I would like to see them do Who made Who live, but i think it may be rare to find.
I have the " No Bull " concert, what others do u recommend?

Rick


----------



## Hamstrung (Sep 21, 2007)

Ya gotta get "Let There Be Rock"! Filmed in Paris on the Highway to Hell tour with Bon Scott on vocals.

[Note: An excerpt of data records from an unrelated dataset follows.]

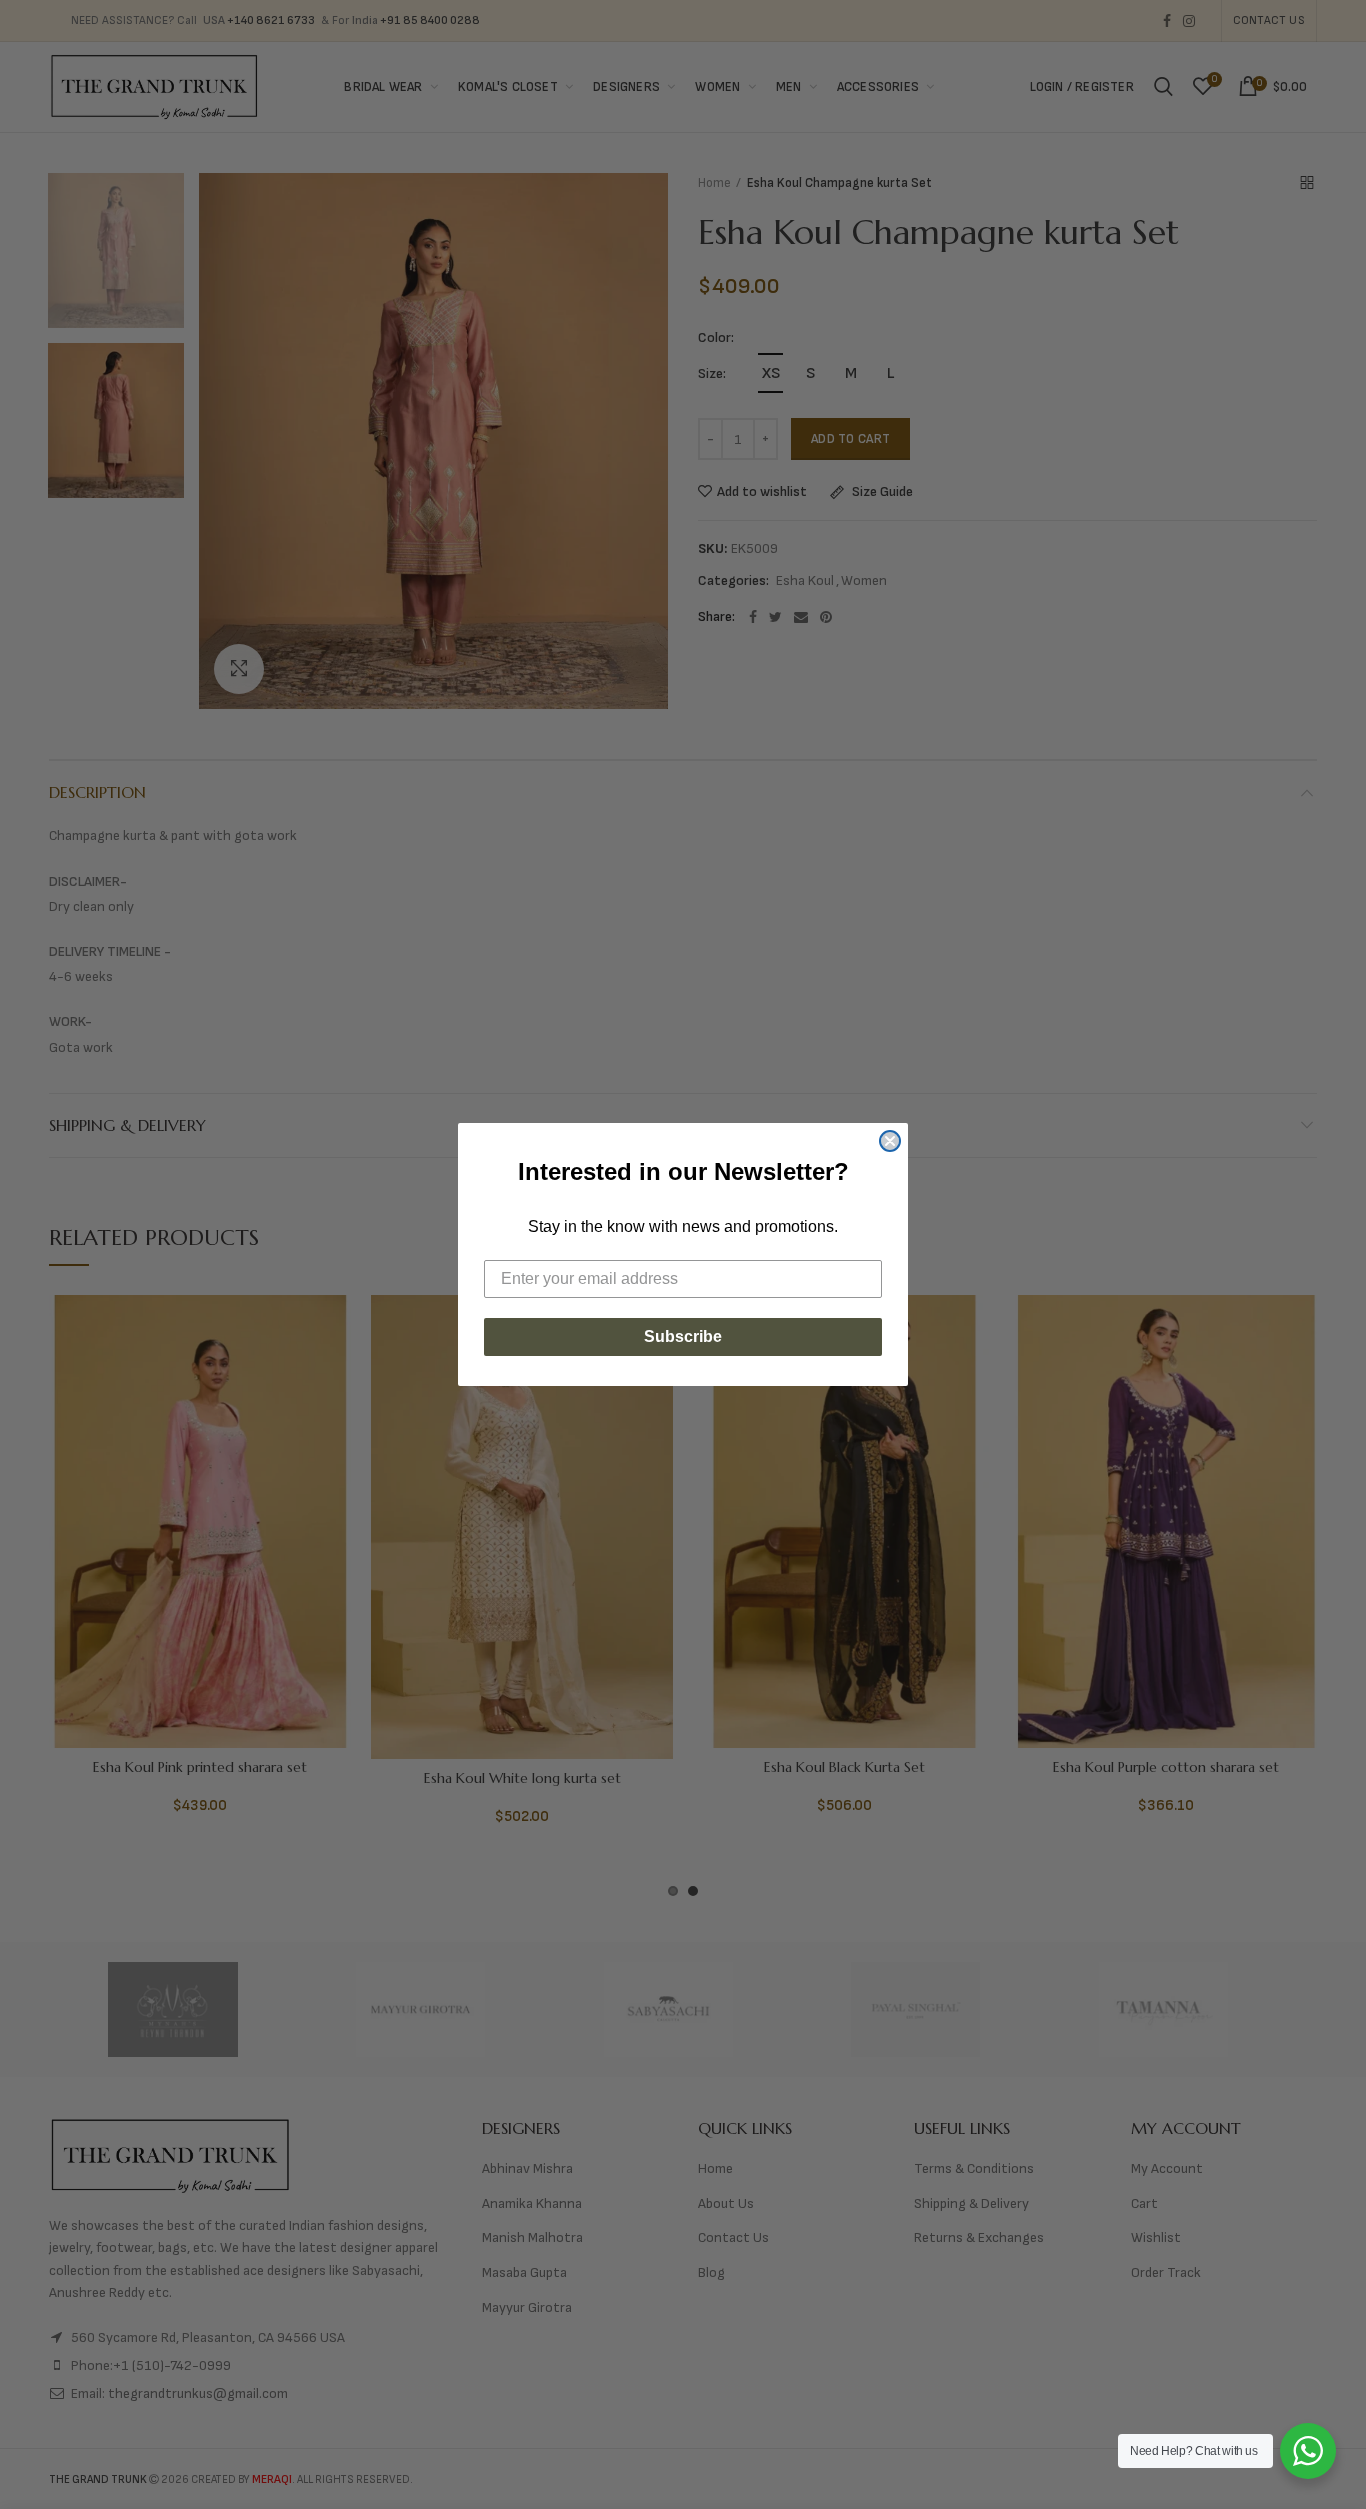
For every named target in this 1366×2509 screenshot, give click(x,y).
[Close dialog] (890, 1141)
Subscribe (683, 1336)
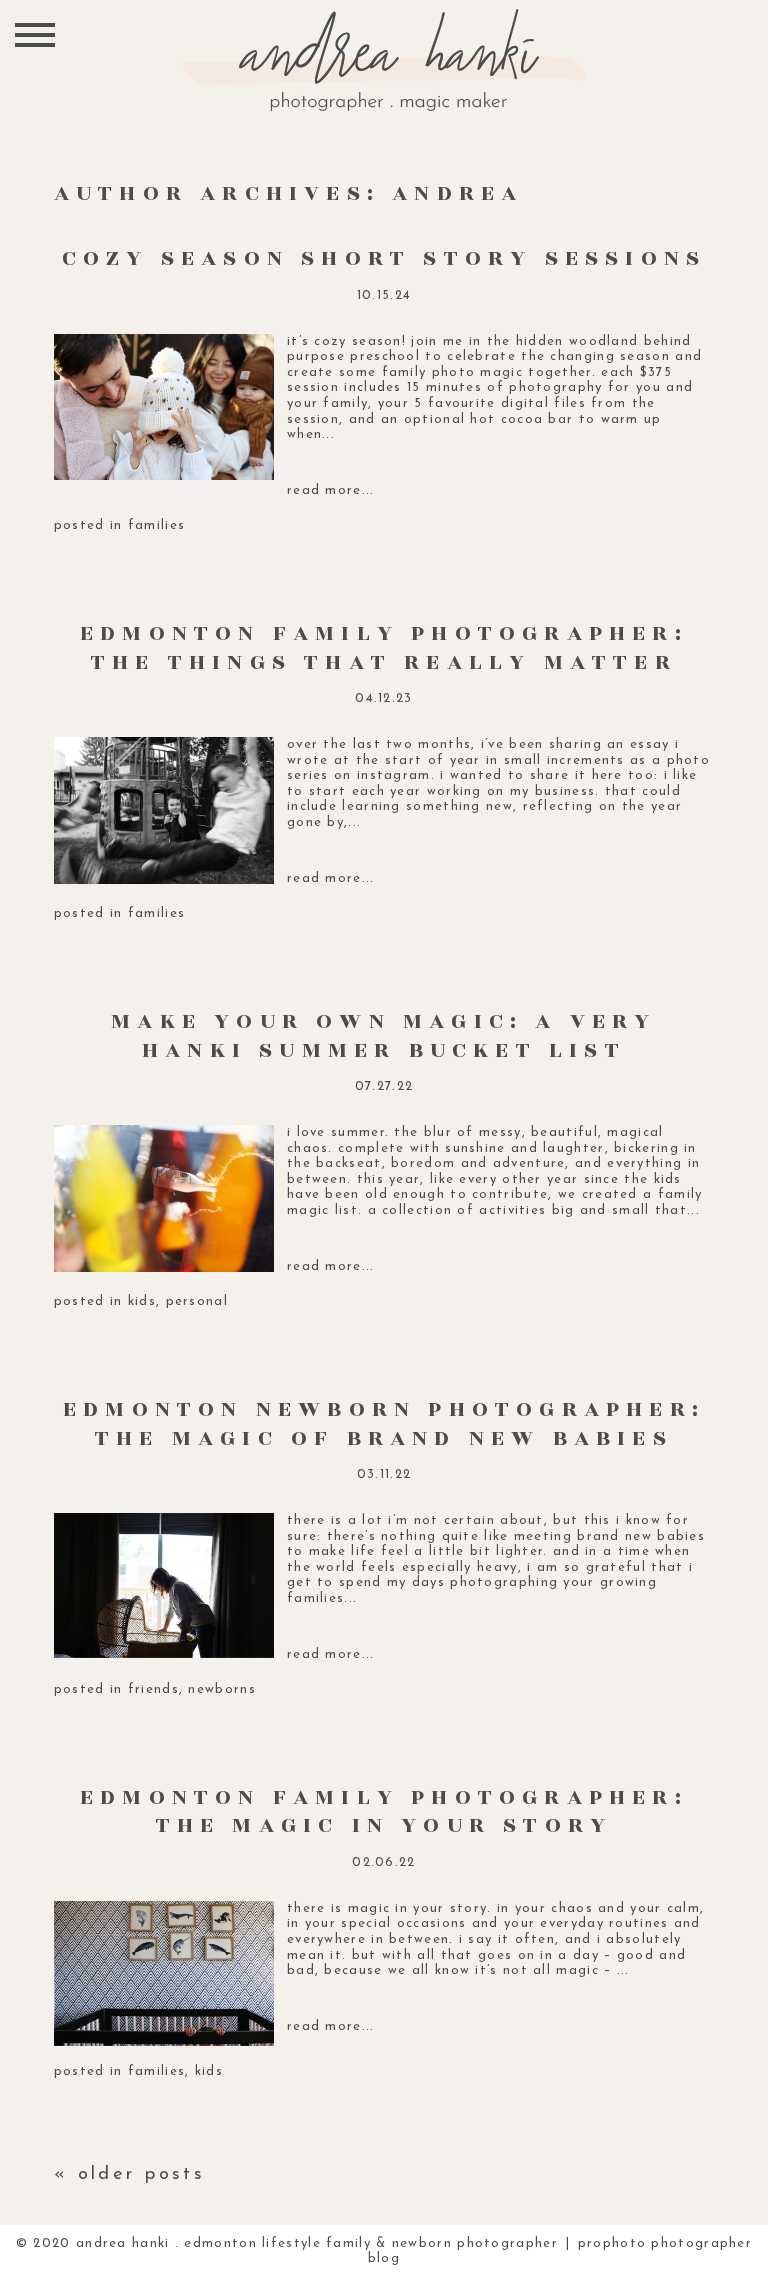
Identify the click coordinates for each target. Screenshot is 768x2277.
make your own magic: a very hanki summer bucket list (383, 1036)
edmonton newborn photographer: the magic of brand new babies (384, 1424)
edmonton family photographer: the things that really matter (384, 648)
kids (142, 1301)
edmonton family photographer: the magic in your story (384, 1812)
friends (153, 1689)
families (156, 525)
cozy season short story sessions (384, 258)
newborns (221, 1689)
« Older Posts (129, 2175)
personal (197, 1301)
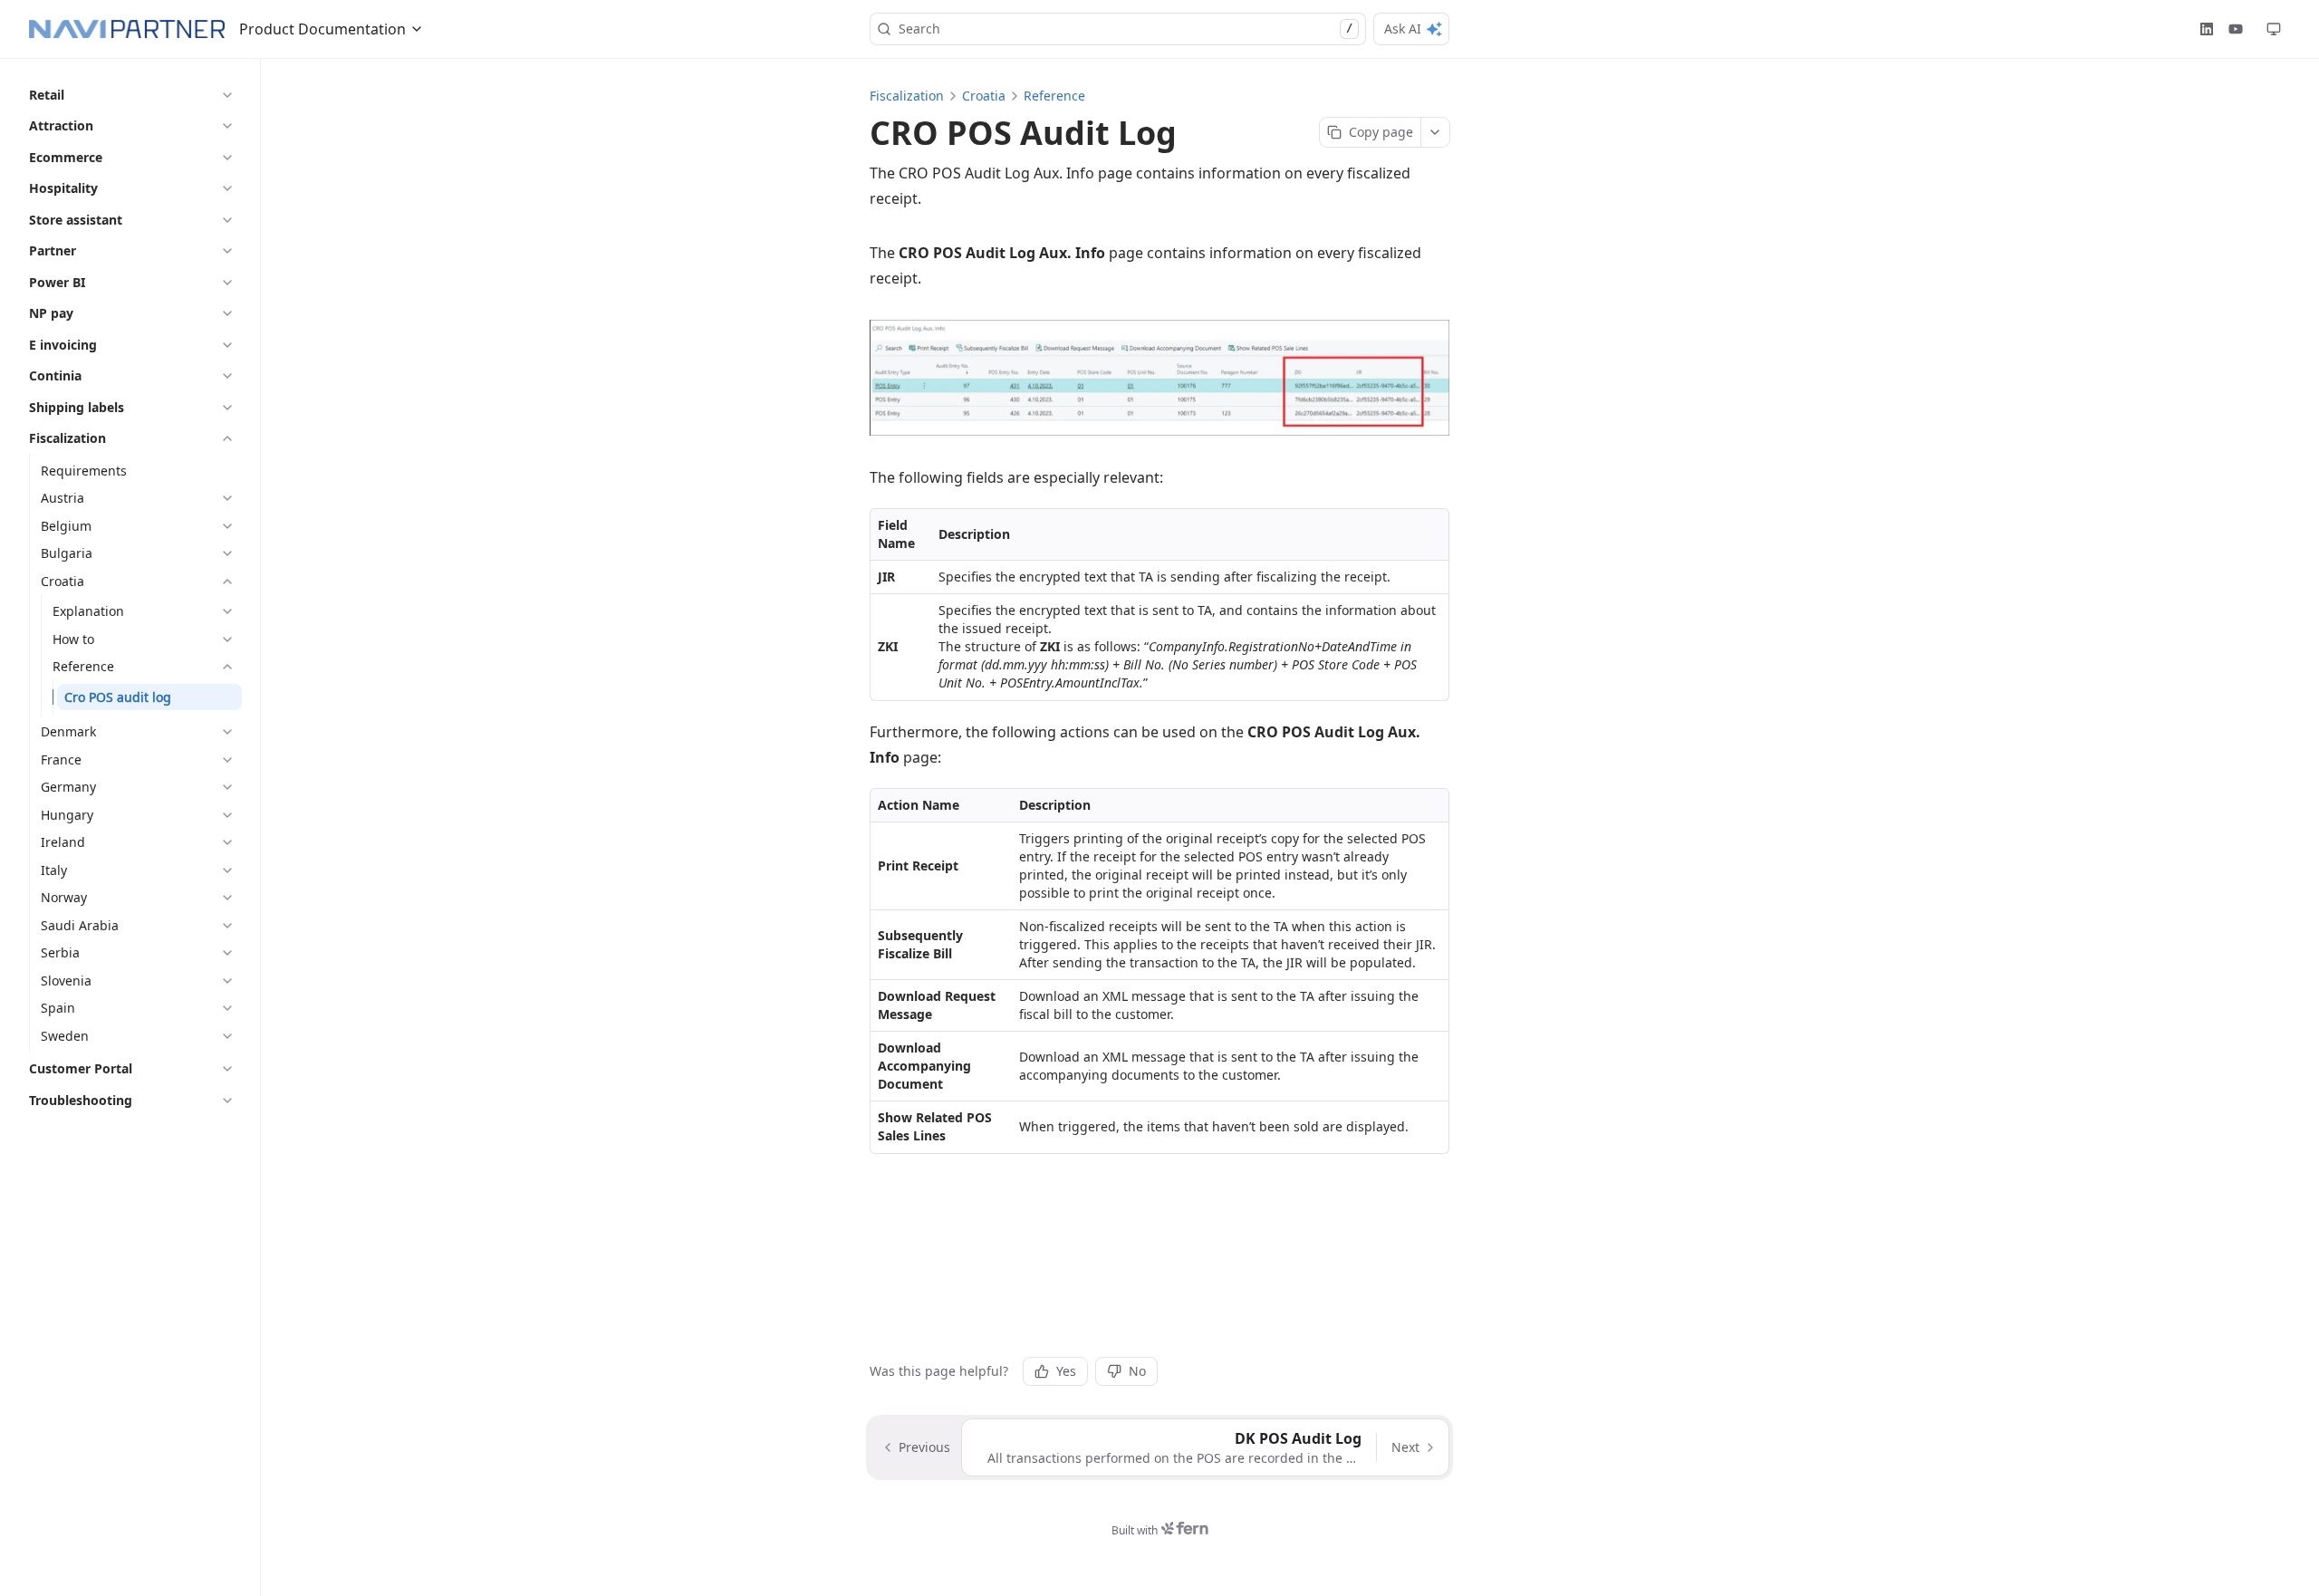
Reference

Awesome! (if memory serves... I haven't seen it in over 20 years!)


----------



## GuitarsCanada (Dec 30, 2005)

I have the Live At Donnington DVD which does not include Who Made Who but has the following tracks.

Thunderstruck
Shoot to thrill
Back in black
hell ain't a bad place to be
Heatseeker
Fire your guns
Jailbreak
The jack
Dirty deeds
Moneytalks
Hells bells
High voltage
Whole lotta rosie
You shook me.....
TNT
Let there be rock
Highway to hell
for those about to rock

Recorded live 8/17/91


----------



## Jeff Flowerday (Jan 23, 2006)

Yes Donnington is awesome!


----------



## Starbuck (Jun 15, 2007)

Jeff Flowerday said:


> Yes Donnington is awesome!



+1! I'm going to get the Blu Ray of it!


----------



## Rick31797 (Apr 20, 2007)

*Ac/dc*

Donnington it is>

Thanks
Rick


----------



## 66 Cooper (Feb 6, 2008)

Donington for Whole Lotta Rosie!!


----------



## hoser (Feb 2, 2006)

Hamstrung said:


> Ya gotta get "Let There Be Rock"! Filmed in Paris on the Highway to Hell tour with Bon Scott on vocals. Awesome! (if memory serves... I haven't seen it in over 20 years!)


This is the only ACDC live vid you need.


----------